Selected extract section start

4/24/2019 6:02:52 PM

Earth's magnetic north pole is moving too fast for experts to keep up. Now scientists might know why.

  • Aylin Woodward
  • Apr 22, 2019, 11:05 AM

  • The Earth's magnetic field is anchored by the north and south magnetic poles.
    Shutterstock
  • In the Hollywood blockbuster "The Core," the planet's core suddenly stops rotating, causing Earth's magnetic field to collapse. Then bursts of deadly microwaves cook the Colosseum and melt the Golden Gate Bridge.

    While "nearly everything in the movie is wrong," according to Justin Revenaugh, a seismologist from the University of Minnesota, it is true that Earth's magnetic field shields the planet from deadly and destructive solar radiation. Without it, solar winds could strip Earth of its oceans and atmosphere.

    But the planet's magnetic field isn't static.

    The Earth's north magnetic pole (which is not the same as geographic north) has led scientists on something of a goose chase over the past century. Each year, it moves north by an average of about 30 miles.



    Magnetic North Pole
    The magnetic north pole has shifted north since the 1900s.
    Wikimedia Commons

    That movement made the World Magnetic Model - which tracks the field and informs compasses, smartphone GPS, and navigation systems on planes and ships - inaccurate. Since the next planned update of the WMM wasn't until 2020, the US military requested an unprecedented early update to account for magnetic north's accelerated gambol.

    Now authors of a new study have gained insight into why magnetic north might be moving - and are learning how to predict these shifts.

Selected extract section end
Source data section start

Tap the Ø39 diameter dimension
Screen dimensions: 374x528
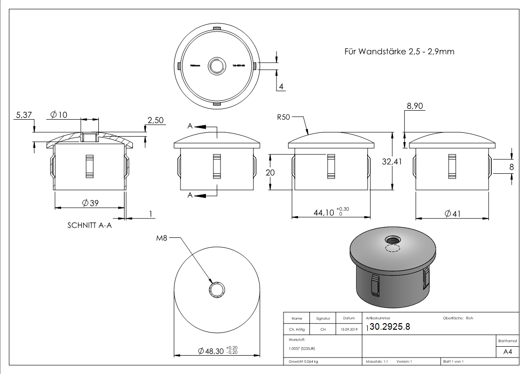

Source data section end

**Task description:**
Carry on the article about the moving magnetic north pole, starting after its last sentence.

**Task output:**
    Tracking movement in the Earth's core

    Earth's magnetic field exists thanks to swirling liquid nickel and iron in the planet's outer core some 1,800 miles beneath the surface. Anchored by the north and south magnetic poles (which tend to shift around and even reverse every million years or so), the field waxes and wanes in strength, undulating based on what's going on in the core.

    Periodic and sometimes random changes in the distribution of that turbulent liquid metal can cause idiosyncrasies in the magnetic field. If you imagine the magnetic field as a series of rubber bands that thread through the magnetic poles and the Earth's core, then changes in the core essentially tug on different rubber bands in various places.

    Those geomagnetic tugs influence the north magnetic pole's migration and can even cause it to veer wildly from its position.

    Read more: Earth's north magnetic pole has moved - here's what that means for our navigation systems

    geomagnetic field
    A visualization of the interior of the Earth's core, as represented by a computer simulation.
    Aubert et al./IPGP/CNRS Photo library

    So far, predicting these magnetic-field shifts has been a challenge. But in the new study, the geophysicists Julien Aubert and Christopher Finlay attempted to simulate the physical conditions of Earth's core by having supercomputers crunch 4 million hours' worth of calculations.

    The researchers knew that the movement of heat from the planet's interior outward could influence the magnetic field. In general, this happens at 6 miles per year. But they found that sometimes there are pockets of liquid iron in the core that happen to be much warmer and lighter than the surrounding fluid. If the difference between these hot, less dense bits of fluid and their colder, denser counterparts is great enough, the warm liquid can rise very quickly.

    That rapid motion then triggers magnetic waves that careen toward the core's surface, causing geomagnetic jerks.

    "Think about these waves like vibrating strings of a musical instrument," Aubert told Business Insider.

    Magnetic north is important for navigational models

    Keeping tabs on magnetic north is imperative for European and American militaries because their navigation systems rely on the WMM. So too do commercial airlines and smartphone GPS apps, to help pilots and users pinpoint their locations and navigate accordingly.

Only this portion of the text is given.